Si tratta della Blasetti S.p.A., che, riportiamo testualmente:  da oltre 20 anni fornisce a Poste Italiane una rilevante quota delle buste in carta utilizzate per la corrispondenza. Nel mese di gennaio per le future commesse di buste, Poste Italiane ha richiesto delle quotazioni che la nostra azienda non ha potuto raggiungere. Nessun altro produttore italiano è stato in grado di accettare le quotazioni richieste. Solo aziende straniere potrebbero soddisfare la richiesta di Poste Italiane, il fatto non ci sorprende conoscendo la ridotta fiscalità ed il minor costo del lavoro di alcuni paesi stranieri.
In questo difficile anno la nostra azienda, messa a dura prova dal COVID, grazie alla disponibilità dei propri dipendenti, ha continuato a svolgere puntualmente il lavoro a Voi necessario garantendo in tal modo il normale recapito della corrispondenza. Servizio essenziale per la nazione. 
Oggi perdere una fornitura di questa rilevanza ci costringerebbe, dopo oltre 100 anni di attività, ad importanti licenziamenti e a lasciare l’Italia, come hanno già fatto diverse società, dislocando parte della produzione in paesi stranieri. E’ difficile comprendere come Poste Italiane, controllata dallo Stato per il tramite di Cassa Depositi e Prestiti e il Ministero dell’Economia, possa, in questo drammatico momento dell’economia nazionale, decidere di acquistare all’estero incentivando cosi la delocalizzazione delle aziende con conseguente riduzione occupazionale e mancati introiti fiscali e contributivi a danno dell’Erario.

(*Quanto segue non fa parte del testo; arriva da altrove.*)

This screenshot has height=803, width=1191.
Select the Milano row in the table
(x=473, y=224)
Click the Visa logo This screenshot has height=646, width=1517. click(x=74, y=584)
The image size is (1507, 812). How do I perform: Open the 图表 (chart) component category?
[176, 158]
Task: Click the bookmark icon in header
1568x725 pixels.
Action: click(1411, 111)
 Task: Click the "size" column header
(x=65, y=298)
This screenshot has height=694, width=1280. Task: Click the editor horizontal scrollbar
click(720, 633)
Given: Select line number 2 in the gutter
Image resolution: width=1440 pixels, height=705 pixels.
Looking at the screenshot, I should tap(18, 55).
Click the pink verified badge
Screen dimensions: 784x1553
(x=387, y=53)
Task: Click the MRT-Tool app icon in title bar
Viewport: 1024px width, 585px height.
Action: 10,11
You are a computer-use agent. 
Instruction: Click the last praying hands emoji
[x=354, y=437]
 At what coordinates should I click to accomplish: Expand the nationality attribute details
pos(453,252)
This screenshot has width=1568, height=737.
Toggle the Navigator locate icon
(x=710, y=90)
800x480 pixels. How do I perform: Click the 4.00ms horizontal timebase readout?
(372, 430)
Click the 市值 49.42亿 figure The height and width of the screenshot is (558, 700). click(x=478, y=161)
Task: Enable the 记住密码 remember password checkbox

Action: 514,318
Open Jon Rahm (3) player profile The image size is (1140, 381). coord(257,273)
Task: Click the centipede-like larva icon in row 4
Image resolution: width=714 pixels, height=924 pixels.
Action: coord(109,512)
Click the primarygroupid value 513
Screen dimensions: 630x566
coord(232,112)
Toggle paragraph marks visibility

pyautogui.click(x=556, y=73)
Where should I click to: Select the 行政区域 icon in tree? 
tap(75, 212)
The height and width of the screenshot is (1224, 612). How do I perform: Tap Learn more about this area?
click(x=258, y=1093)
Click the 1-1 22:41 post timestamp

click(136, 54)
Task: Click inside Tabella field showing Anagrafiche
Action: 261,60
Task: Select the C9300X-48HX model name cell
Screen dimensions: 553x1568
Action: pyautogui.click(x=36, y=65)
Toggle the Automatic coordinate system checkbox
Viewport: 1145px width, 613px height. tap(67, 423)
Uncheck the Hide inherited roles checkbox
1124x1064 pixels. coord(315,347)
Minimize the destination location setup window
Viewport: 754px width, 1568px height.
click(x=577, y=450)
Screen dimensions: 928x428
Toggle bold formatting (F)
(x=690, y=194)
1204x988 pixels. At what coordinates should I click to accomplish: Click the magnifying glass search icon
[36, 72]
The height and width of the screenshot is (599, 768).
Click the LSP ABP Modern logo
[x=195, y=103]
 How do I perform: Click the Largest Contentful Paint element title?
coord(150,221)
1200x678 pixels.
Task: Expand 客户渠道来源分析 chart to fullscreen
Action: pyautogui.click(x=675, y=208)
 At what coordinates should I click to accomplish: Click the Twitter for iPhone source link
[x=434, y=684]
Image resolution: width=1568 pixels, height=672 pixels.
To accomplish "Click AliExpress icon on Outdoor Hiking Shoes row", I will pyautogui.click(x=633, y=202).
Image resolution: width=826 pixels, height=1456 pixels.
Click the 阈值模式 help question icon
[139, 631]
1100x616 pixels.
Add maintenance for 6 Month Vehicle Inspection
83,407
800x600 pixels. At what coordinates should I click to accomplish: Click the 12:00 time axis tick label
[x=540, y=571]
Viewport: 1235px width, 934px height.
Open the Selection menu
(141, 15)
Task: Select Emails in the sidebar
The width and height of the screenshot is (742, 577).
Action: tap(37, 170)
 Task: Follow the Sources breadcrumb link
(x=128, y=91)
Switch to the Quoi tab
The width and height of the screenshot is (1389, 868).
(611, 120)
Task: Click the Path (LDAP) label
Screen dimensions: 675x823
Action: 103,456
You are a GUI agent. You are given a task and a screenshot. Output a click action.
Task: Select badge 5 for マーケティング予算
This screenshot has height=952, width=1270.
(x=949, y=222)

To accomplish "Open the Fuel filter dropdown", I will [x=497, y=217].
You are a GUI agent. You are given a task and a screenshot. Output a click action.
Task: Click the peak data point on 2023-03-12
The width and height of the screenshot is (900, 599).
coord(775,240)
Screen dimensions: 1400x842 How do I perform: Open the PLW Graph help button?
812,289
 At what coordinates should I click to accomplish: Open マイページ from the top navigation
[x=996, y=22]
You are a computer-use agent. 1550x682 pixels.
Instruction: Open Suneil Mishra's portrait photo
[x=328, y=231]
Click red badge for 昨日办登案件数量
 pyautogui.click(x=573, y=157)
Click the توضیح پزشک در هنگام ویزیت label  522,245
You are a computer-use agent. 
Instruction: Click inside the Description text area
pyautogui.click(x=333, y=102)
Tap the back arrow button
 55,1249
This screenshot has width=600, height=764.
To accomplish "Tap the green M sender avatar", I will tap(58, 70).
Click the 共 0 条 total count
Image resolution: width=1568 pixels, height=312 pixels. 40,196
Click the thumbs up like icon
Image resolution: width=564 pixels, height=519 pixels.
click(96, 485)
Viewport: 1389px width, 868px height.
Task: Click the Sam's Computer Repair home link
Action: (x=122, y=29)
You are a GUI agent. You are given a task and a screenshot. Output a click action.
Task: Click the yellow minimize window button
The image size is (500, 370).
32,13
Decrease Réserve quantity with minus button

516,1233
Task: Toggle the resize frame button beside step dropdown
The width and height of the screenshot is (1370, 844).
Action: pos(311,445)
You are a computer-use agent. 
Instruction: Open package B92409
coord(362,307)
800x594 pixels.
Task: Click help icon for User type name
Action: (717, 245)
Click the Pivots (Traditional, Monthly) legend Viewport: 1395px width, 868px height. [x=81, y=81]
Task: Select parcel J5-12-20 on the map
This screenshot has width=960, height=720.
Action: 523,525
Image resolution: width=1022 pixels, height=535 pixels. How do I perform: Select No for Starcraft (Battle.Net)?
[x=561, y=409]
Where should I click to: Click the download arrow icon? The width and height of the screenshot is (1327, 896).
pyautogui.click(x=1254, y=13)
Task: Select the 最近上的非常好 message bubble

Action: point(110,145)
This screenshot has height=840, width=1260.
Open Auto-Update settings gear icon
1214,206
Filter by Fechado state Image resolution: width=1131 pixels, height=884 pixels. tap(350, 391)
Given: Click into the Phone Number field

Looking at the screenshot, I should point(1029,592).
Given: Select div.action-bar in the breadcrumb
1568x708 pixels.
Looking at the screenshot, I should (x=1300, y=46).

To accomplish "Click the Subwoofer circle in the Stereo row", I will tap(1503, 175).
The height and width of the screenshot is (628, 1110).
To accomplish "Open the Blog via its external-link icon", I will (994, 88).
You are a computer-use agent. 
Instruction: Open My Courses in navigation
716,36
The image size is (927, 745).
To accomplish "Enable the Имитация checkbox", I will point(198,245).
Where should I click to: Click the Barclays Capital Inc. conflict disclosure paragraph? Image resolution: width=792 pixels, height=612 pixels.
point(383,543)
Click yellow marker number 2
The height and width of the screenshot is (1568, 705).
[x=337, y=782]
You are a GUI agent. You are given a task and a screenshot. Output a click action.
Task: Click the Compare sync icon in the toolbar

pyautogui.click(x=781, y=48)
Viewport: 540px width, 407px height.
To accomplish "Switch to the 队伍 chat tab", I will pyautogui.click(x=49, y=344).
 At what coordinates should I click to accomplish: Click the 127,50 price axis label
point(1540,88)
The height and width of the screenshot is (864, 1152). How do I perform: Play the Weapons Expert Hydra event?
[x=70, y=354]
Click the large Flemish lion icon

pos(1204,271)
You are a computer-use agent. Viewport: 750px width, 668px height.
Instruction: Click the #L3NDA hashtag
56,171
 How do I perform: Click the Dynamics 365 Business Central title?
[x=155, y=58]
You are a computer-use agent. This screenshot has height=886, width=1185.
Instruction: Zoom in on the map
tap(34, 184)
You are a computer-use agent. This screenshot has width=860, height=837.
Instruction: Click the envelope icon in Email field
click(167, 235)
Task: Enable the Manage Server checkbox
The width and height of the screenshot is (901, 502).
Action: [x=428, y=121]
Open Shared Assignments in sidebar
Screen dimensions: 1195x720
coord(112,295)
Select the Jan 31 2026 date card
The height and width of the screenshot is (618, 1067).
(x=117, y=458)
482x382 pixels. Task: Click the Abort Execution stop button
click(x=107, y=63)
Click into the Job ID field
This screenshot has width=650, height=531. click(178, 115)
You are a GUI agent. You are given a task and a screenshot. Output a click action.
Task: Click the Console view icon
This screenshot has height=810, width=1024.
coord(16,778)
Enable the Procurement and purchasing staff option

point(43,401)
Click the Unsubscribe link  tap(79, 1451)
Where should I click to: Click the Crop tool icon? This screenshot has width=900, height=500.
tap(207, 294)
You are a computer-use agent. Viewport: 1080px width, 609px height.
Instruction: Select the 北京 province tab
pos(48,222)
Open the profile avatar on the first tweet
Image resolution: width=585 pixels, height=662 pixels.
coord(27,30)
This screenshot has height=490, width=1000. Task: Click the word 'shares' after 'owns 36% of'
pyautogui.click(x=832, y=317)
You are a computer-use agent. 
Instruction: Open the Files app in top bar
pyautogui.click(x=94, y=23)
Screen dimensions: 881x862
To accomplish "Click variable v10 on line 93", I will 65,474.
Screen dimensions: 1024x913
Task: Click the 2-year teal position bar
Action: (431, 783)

Inoltre, a livello di impatto ambientale, la nostra produzione in Italia non può essere paragonata a una produzione svolta a notevole distanza che vedrebbe ogni anno centinaia di TIR attraversare l’Europa.
Noi tutti della Blasetti S.p.A. ci rivolgiamo a lei, dr. Del Fante, affinché questa produzione resti in Italia e possa essere garantito il livello occupazionale, augurandoci che ogni mattina gli Italiani possano continuare a ricevere nelle loro case e nei loro uffici buste ancora fabbricate in Italia.  

Considerando improbabile un esito favorevole di tanta pagina, sul più autorevole quotidiano economico italiano, ci siamo sentiti in dovere di sottolineare anche questa informazione.

Del resto riteniamo che questo dovrebbero fare i giornalisti, piuttosto che le previsioni, i giudizi e gli elogi, noi riportiamo le notizie, cioè i fatti accaduti.